Segment Open
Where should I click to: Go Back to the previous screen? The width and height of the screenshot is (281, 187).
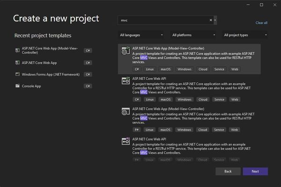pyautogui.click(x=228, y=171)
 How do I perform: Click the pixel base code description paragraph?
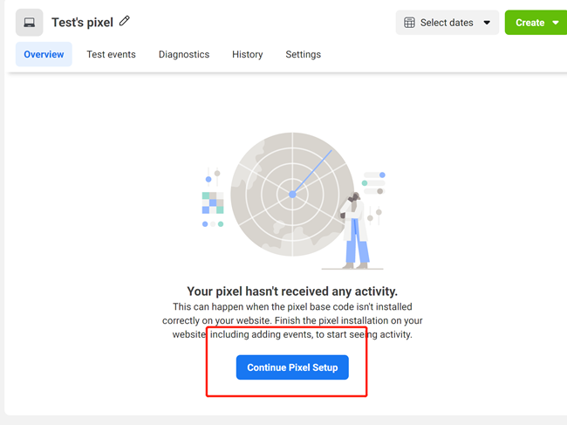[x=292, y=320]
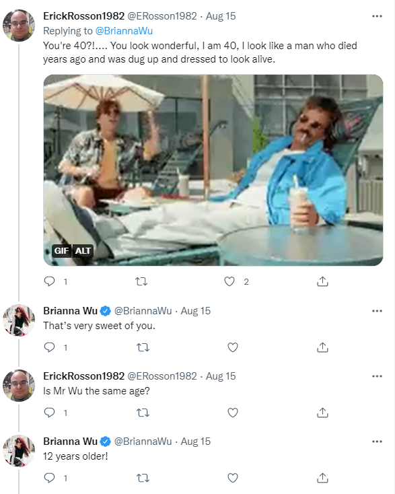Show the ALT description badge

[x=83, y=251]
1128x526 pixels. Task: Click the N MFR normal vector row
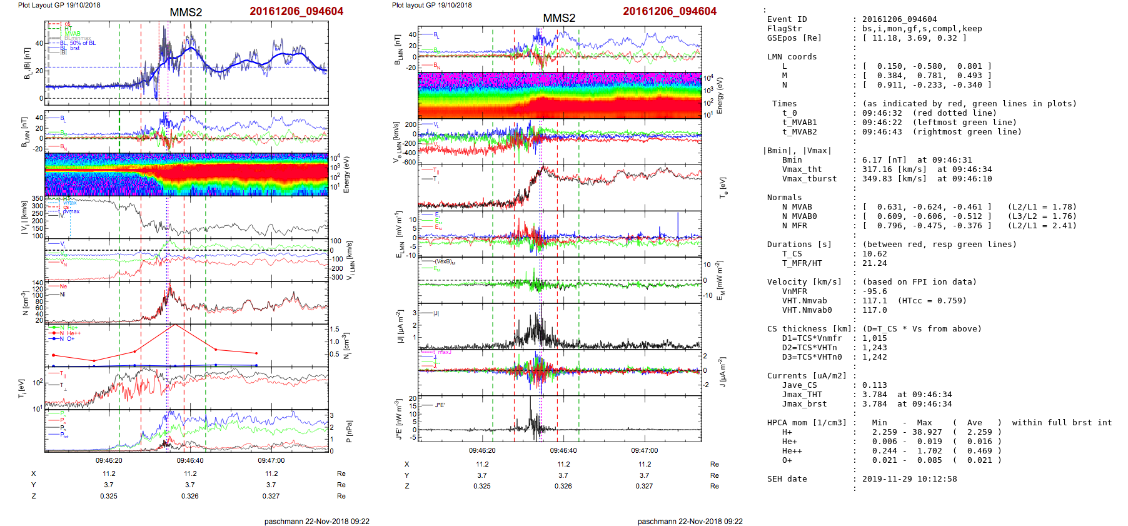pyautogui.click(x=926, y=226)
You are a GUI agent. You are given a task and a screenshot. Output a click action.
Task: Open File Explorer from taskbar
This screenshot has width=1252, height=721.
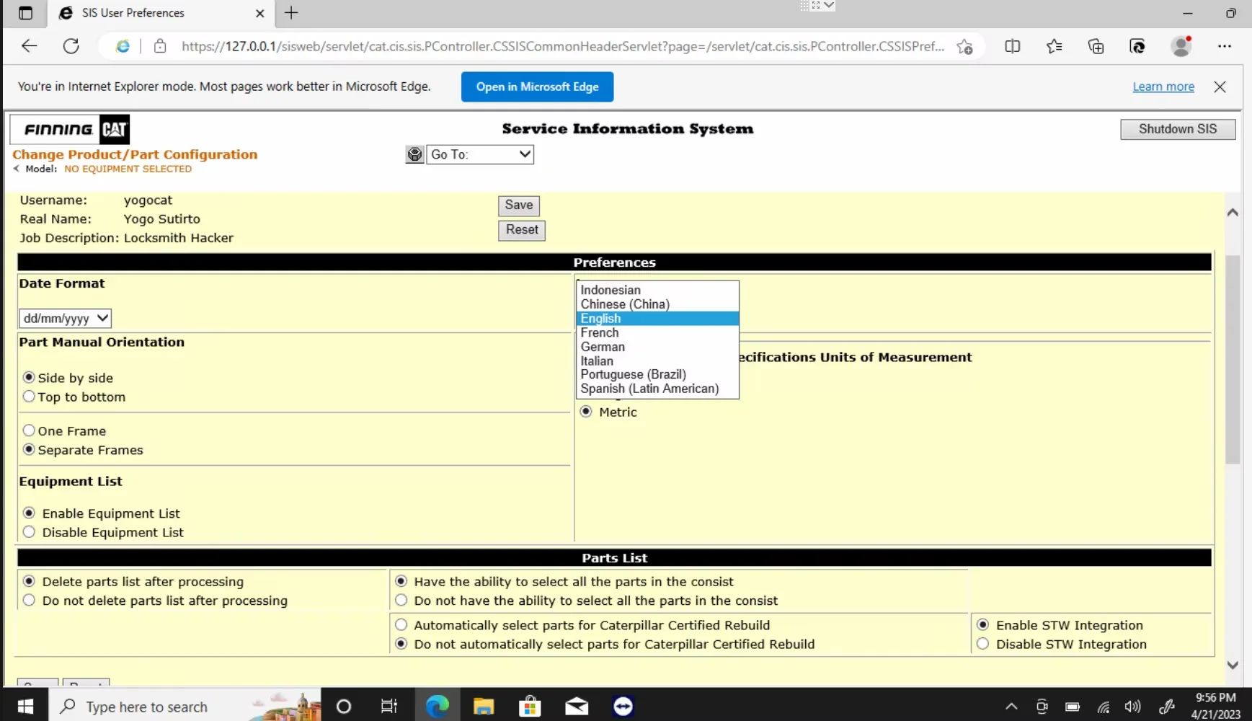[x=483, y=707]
Segment Closed
Segment Open
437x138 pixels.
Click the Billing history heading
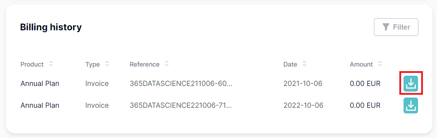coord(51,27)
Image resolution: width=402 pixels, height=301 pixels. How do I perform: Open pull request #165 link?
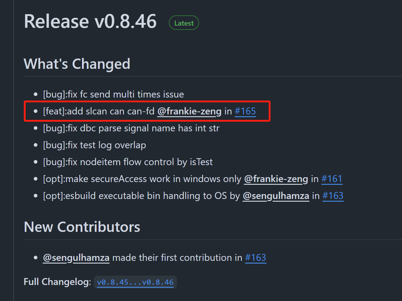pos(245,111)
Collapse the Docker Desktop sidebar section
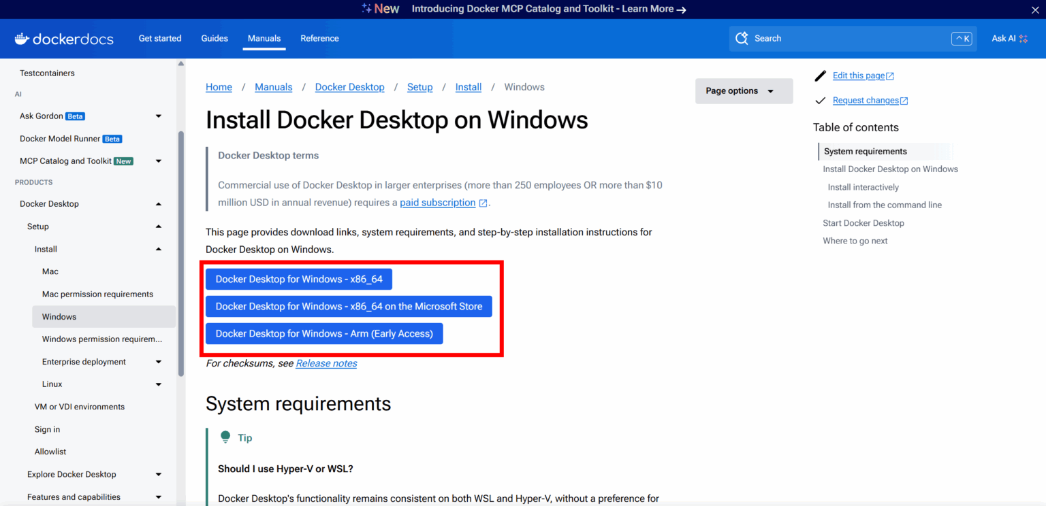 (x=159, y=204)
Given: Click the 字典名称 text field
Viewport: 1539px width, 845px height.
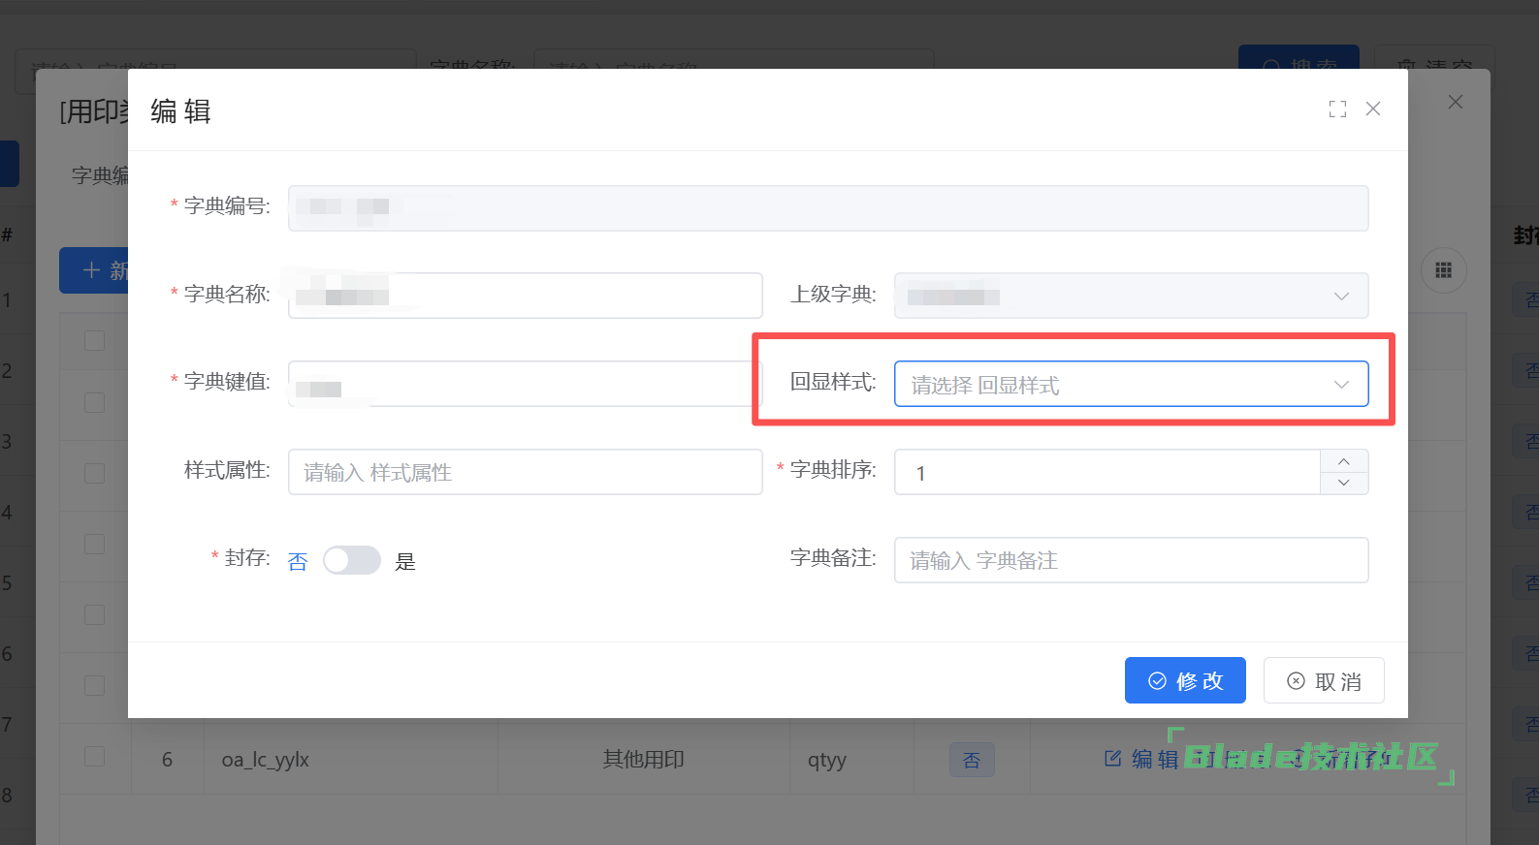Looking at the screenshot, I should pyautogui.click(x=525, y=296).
Segment Closed
Required action:
Above are the records; return the lines in them from the one with "How do I perform: Click" to the one with "Task: Open File Explorer from taskbar", inclusive, exactly and without images.

Task solution:
 How do I perform: Click the pixel base code description paragraph?
[x=292, y=320]
Show the ALT description badge

[x=83, y=251]
1128x526 pixels. Task: Click the N MFR normal vector row
pyautogui.click(x=926, y=226)
You are a GUI agent. You are given a task and a screenshot. Output a click action.
Task: Open File Explorer from taskbar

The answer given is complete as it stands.